Making Time

Making Time

To my thinking, the painter Brice Marden (who is currently the subject of a major MoMA retrospective) shares a lot of aesthetic common ground with composers as diverse as David Borden, Gloria Coates, Alvin Curran, Frederic Rzewski, and Charles Wuorinen; yet I doubt there’d be lines around the block to attend a concert assembling any of their lives’ work.

Written By

Frank J. Oteri

Frank J. Oteri is an ASCAP-award winning composer and music journalist. Among his compositions are Already Yesterday or Still Tomorrow for orchestra, the "performance oratorio" MACHUNAS, the 1/4-tone sax quartet Fair and Balanced?, and the 1/6-tone rock band suite Imagined Overtures. His compositions are represented by Black Tea Music. Oteri is the Vice President of the International Society for Contemporary Music (ISCM) and is Composer Advocate at New Music USA where he has been the Editor of its web magazine, NewMusicBox.org, since its founding in 1999.

There have been so many comments on these and other pages about how our music would be more “fill in the blank” if only we were more like the art world, or what’s on the bestseller list this week, or TV, etc. Admittedly, I’ve been one of the ones commenting. Every time I go to a crowded art show, for weeks I’ll be on automatic pilot with: “They lined up around the block for Jackson Pollock; why don’t they line up the block for Roger Sessions,” or something of that sort.

The same thing was about to happen to me again last weekend when I attended MoMA’s Brice Marden retrospective, which was still packed with people after being on display for several months. To my thinking, Marden, born 1938, shares a lot of aesthetic common ground with composers as diverse as David Borden, Gloria Coates, Alvin Curran, Frederic Rzewski, and Charles Wuorinen—all of whom were also born in 1938 and whose works display a reasoned approach to abstractly permuting patterns through physical gestures. Yet, not to cast aspersions on any of the music these folks write (which I treasure), I doubt there’d be lines around the block to attend a concert assembling any of their lives’ work, which is ostensibly what the Marden show was.

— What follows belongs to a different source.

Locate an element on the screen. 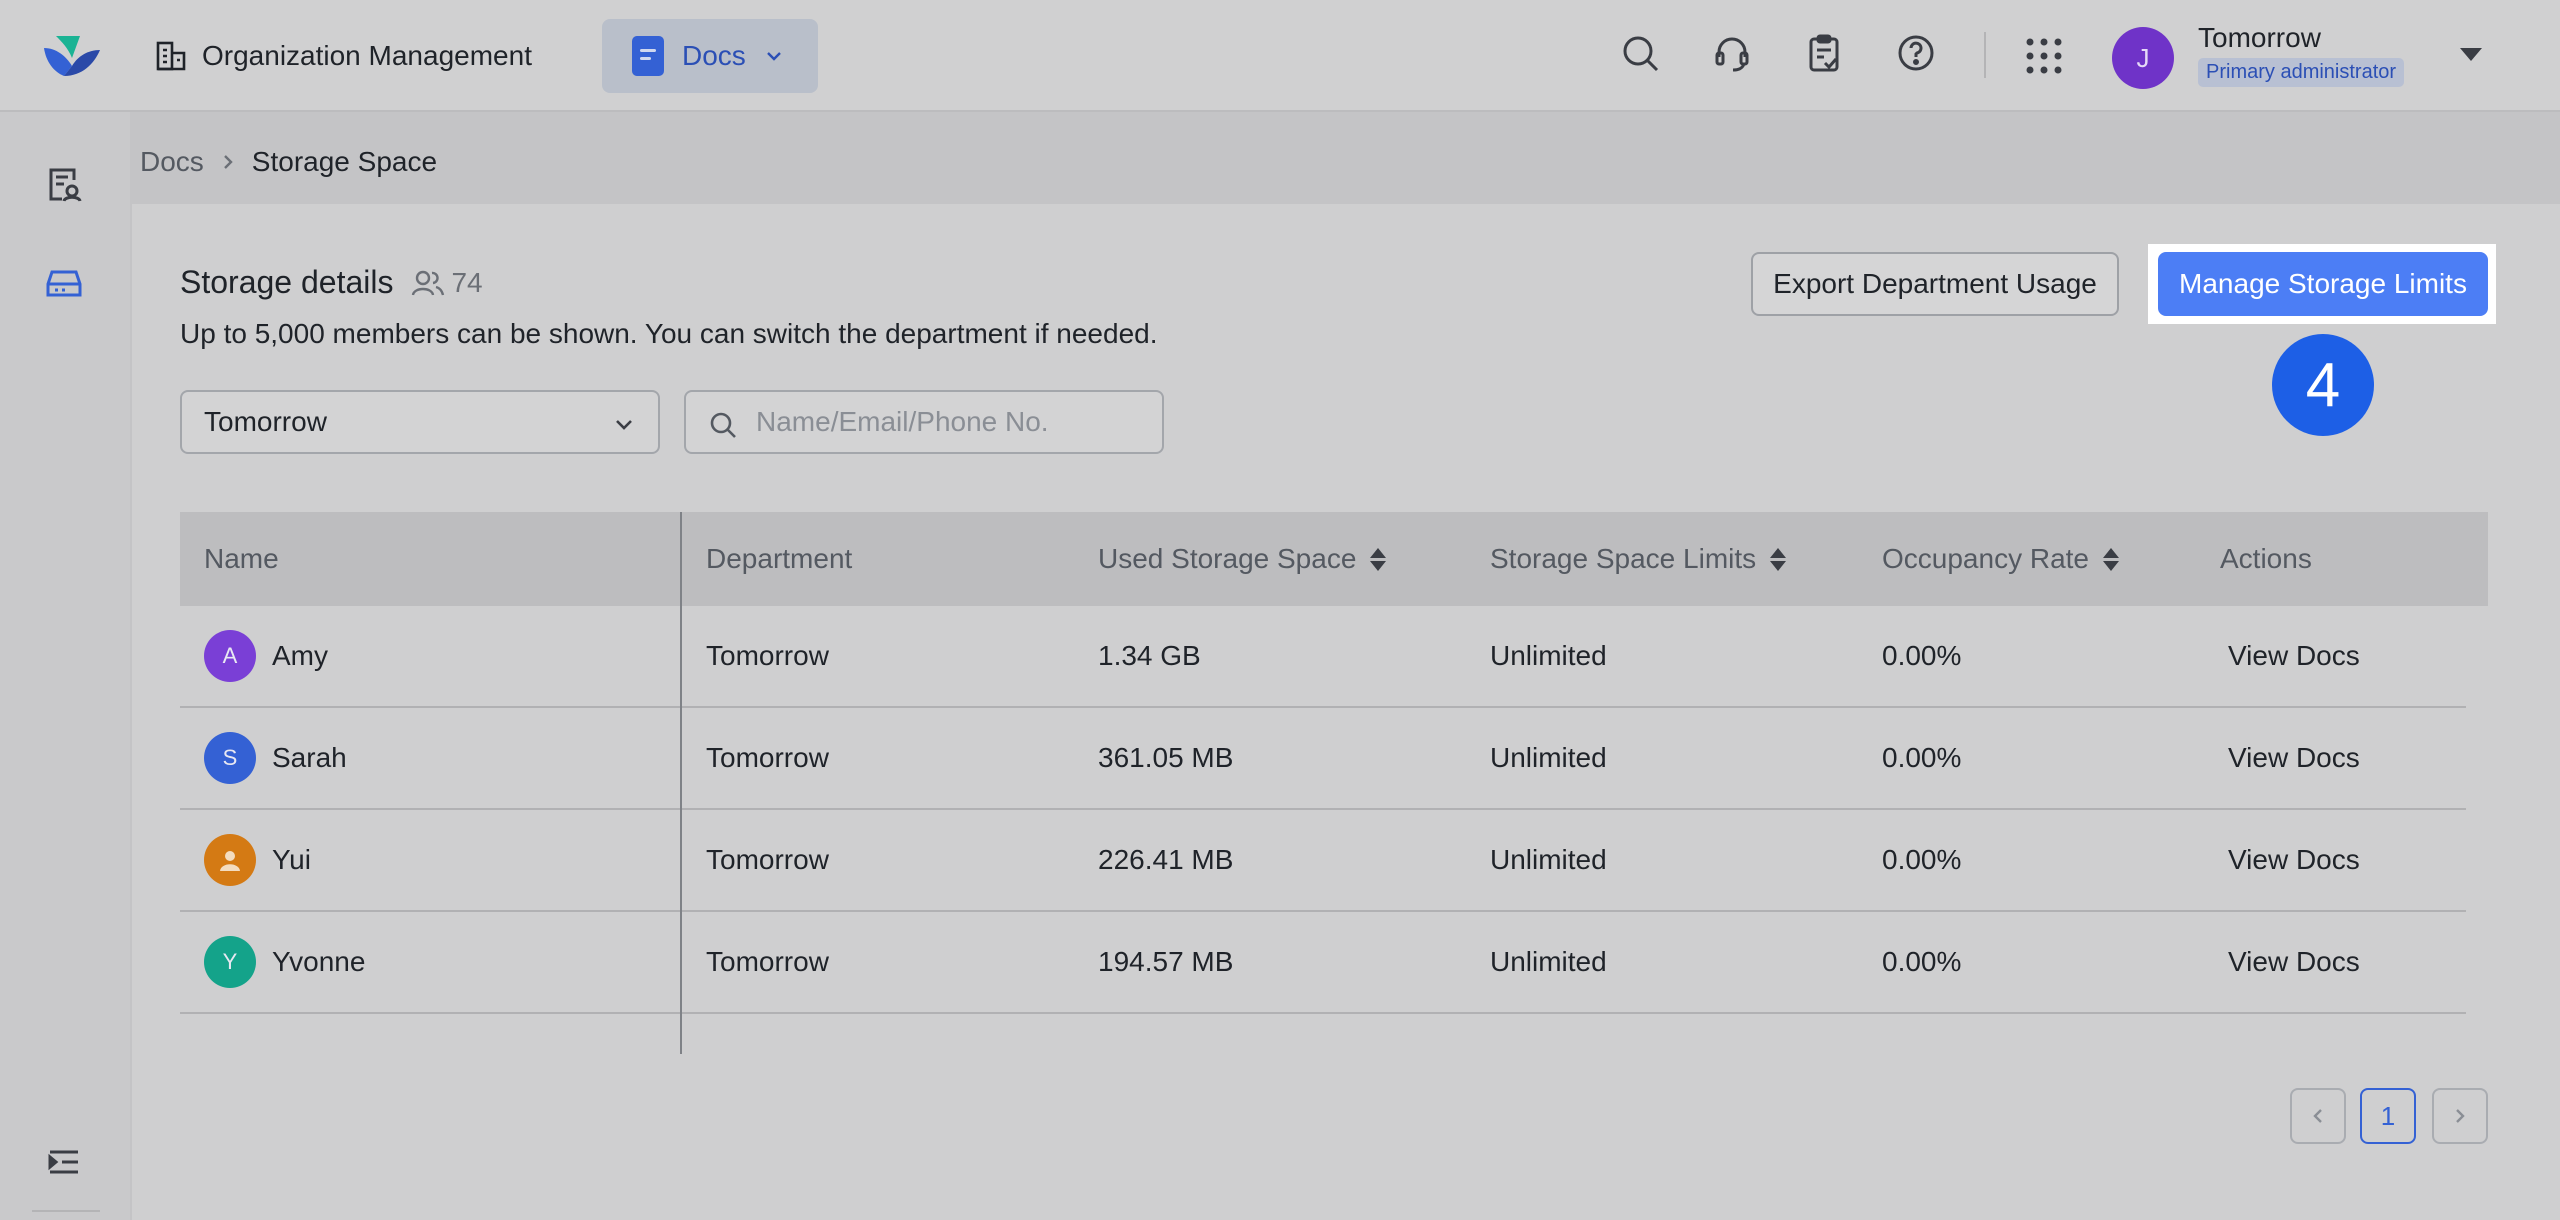 This screenshot has height=1220, width=2560. expand-sidebar-icon is located at coordinates (64, 1162).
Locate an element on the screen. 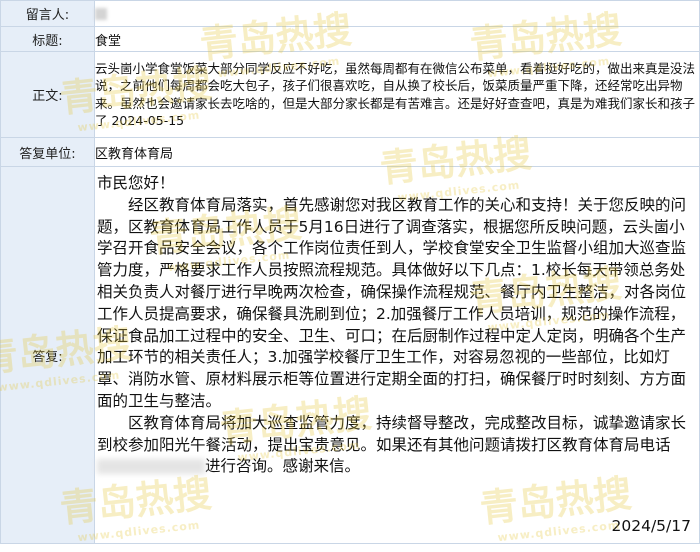  reply-paragraph-2-end: 进行咨询。感谢来信。 is located at coordinates (283, 466).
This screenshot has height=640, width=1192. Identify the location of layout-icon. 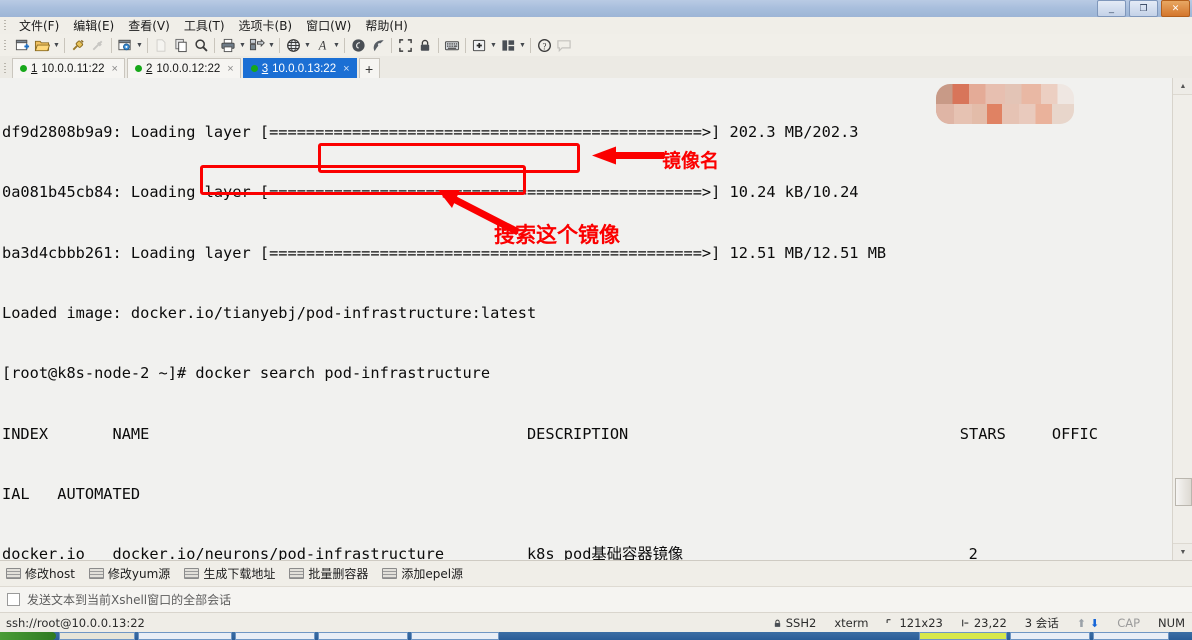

That’s because such a concert would last days, and even a typical concert of roughly two hours is sadly beyond the attention span of most people nowadays. Music is just, well, too long. It takes too much time. And that time has to be focused and continuous. You can walk by a hundred paintings as fast as the crowds allow you to. You can read a book anywhere you want, put it down whenever you want, and pick it up again without losing the thread. (Well, most books—at least the ones that get on bestseller lists.) Admittedly, watching TV also requires time—everyone knows how much time it wastes, but very few people who watch TV are actually focused on it completely. If they were, they’d probably be able to quit the habit more easily.

Imagine how much time we could save, and how many more people you could attract to new music, if we could completely eliminate the time element in music. Isolate single events and just sustain them: chords, timbres, etc. Allow people to experience them for as long or as short as they care to, as art viewers do with paintings and sculptures. Well, there already are folks like La Monte Young and Max Neuhaus and generations of sound installation artists inspired by them who create work that does just that.

But music is ultimately about time. Even sound installation pieces attain their clarity from the cumulative effect of experiencing their sonic content in real time. But, of course, that’s true for works of visual art as well. So, maybe instead what we need to do is be better facilitators at helping cure our society of its collective attention deficit disorder by proving that there can be great rewards from spending more time on focused perception.